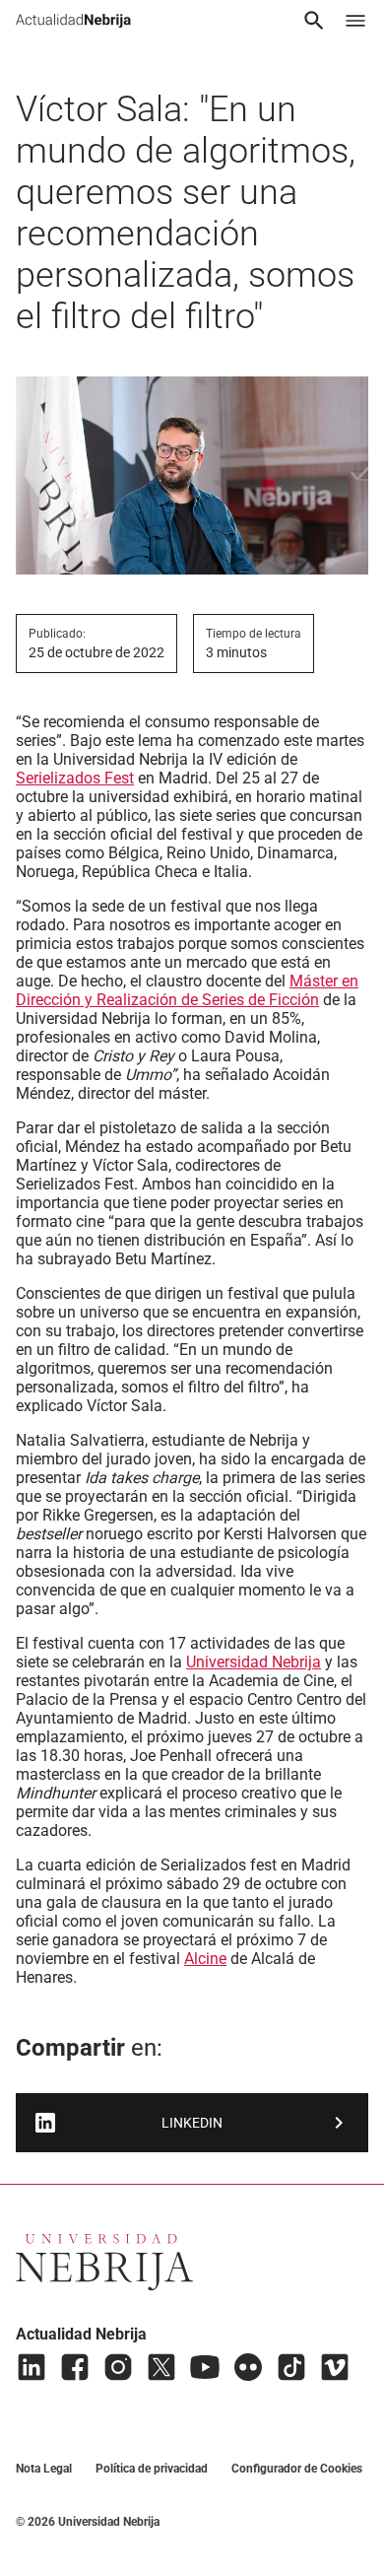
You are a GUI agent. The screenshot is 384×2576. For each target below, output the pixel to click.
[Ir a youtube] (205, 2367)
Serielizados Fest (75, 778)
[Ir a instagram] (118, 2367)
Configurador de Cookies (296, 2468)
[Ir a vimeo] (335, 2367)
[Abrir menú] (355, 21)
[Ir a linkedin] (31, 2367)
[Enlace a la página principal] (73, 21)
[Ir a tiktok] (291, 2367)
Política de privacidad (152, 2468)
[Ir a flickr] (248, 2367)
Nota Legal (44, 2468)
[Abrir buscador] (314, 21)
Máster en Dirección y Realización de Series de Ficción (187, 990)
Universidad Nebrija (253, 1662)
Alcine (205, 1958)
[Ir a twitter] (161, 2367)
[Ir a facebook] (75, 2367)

● ● ● ● ● ● ●

> **Your instructions**:
Hand back all the entries exactly, leaving out the pictures.

> **Response below**:
You are a GUI agent. The screenshot is 384×2576. For each target below, output the pixel to click.
[Ir a youtube] (205, 2367)
Serielizados Fest (75, 778)
[Ir a instagram] (118, 2367)
Configurador de Cookies (296, 2468)
[Ir a vimeo] (335, 2367)
[Abrir menú] (355, 21)
[Ir a linkedin] (31, 2367)
[Enlace a la página principal] (73, 21)
[Ir a tiktok] (291, 2367)
Política de privacidad (152, 2468)
[Ir a flickr] (248, 2367)
Nota Legal (44, 2468)
[Abrir buscador] (314, 21)
Máster en Dirección y Realización de Series de Ficción (187, 990)
Universidad Nebrija (253, 1662)
Alcine (205, 1958)
[Ir a twitter] (161, 2367)
[Ir a facebook] (75, 2367)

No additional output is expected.